What to work on: Copy out every line of the listing below with no changes.

Materials provided:
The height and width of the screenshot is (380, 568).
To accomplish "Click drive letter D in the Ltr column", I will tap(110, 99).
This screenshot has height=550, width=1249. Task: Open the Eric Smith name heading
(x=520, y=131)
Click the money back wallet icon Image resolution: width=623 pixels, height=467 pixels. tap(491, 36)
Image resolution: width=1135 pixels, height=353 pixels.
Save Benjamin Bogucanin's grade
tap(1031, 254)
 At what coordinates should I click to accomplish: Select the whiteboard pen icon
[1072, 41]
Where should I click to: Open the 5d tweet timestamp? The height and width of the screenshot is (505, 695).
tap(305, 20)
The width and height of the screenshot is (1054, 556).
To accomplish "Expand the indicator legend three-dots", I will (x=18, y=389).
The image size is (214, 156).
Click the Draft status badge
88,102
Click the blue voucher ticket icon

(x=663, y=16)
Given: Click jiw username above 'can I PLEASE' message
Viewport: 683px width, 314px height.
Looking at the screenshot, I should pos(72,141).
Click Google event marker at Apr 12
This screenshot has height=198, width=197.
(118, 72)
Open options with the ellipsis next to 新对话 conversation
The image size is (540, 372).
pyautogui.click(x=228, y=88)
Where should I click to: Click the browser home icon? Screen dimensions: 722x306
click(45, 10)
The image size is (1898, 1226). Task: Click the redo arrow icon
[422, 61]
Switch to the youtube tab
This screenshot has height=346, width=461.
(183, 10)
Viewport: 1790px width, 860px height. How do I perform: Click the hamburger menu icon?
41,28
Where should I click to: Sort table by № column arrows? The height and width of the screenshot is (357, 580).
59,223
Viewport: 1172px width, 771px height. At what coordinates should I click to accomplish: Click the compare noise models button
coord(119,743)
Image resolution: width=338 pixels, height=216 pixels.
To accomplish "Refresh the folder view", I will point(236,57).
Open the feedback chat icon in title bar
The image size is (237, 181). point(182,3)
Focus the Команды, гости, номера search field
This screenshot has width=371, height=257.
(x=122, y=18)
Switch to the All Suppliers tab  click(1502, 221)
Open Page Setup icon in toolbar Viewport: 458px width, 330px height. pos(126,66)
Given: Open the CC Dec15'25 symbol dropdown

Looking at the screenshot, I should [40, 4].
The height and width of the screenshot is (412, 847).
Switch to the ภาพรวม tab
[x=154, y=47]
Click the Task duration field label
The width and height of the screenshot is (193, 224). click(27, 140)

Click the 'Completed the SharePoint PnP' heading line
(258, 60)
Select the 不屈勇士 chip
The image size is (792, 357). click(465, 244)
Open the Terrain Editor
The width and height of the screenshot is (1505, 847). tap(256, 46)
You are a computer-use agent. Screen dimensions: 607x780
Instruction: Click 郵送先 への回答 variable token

Task result:
The height and width of the screenshot is (380, 568).
To accomplish "Click drive letter D in the Ltr column", I will tap(110, 99).
This screenshot has height=550, width=1249. Task: Open the Eric Smith name heading
(x=520, y=131)
Click the money back wallet icon Image resolution: width=623 pixels, height=467 pixels. tap(491, 36)
Image resolution: width=1135 pixels, height=353 pixels.
Save Benjamin Bogucanin's grade
tap(1031, 254)
 At what coordinates should I click to accomplish: Select the whiteboard pen icon
[1072, 41]
Where should I click to: Open the 5d tweet timestamp? The height and width of the screenshot is (505, 695).
tap(305, 20)
The width and height of the screenshot is (1054, 556).
To accomplish "Expand the indicator legend three-dots", I will (x=18, y=389).
The image size is (214, 156).
Click the Draft status badge
88,102
Click the blue voucher ticket icon

(x=663, y=16)
Given: Click jiw username above 'can I PLEASE' message
Viewport: 683px width, 314px height.
Looking at the screenshot, I should pos(72,141).
Click Google event marker at Apr 12
This screenshot has height=198, width=197.
(118, 72)
Open options with the ellipsis next to 新对话 conversation
The image size is (540, 372).
pyautogui.click(x=228, y=88)
Where should I click to: Click the browser home icon? Screen dimensions: 722x306
click(45, 10)
The image size is (1898, 1226). Task: Click the redo arrow icon
[422, 61]
Switch to the youtube tab
This screenshot has height=346, width=461.
(183, 10)
Viewport: 1790px width, 860px height. How do I perform: Click the hamburger menu icon?
41,28
Where should I click to: Sort table by № column arrows? The height and width of the screenshot is (357, 580).
59,223
Viewport: 1172px width, 771px height. At what coordinates should I click to accomplish: Click the compare noise models button
coord(119,743)
Image resolution: width=338 pixels, height=216 pixels.
To accomplish "Refresh the folder view", I will point(236,57).
Open the feedback chat icon in title bar
The image size is (237, 181). point(182,3)
Focus the Команды, гости, номера search field
This screenshot has width=371, height=257.
(x=122, y=18)
Switch to the All Suppliers tab  click(1502, 221)
Open Page Setup icon in toolbar Viewport: 458px width, 330px height. pos(126,66)
Given: Open the CC Dec15'25 symbol dropdown

Looking at the screenshot, I should [40, 4].
The height and width of the screenshot is (412, 847).
Switch to the ภาพรวม tab
[x=154, y=47]
Click the Task duration field label
The width and height of the screenshot is (193, 224). click(27, 140)

Click the 'Completed the SharePoint PnP' heading line
(258, 60)
Select the 不屈勇士 chip
The image size is (792, 357). click(465, 244)
Open the Terrain Editor
The width and height of the screenshot is (1505, 847). tap(256, 46)
You are a computer-use agent. Screen dimensions: 607x780
Instruction: Click 郵送先 への回答 variable token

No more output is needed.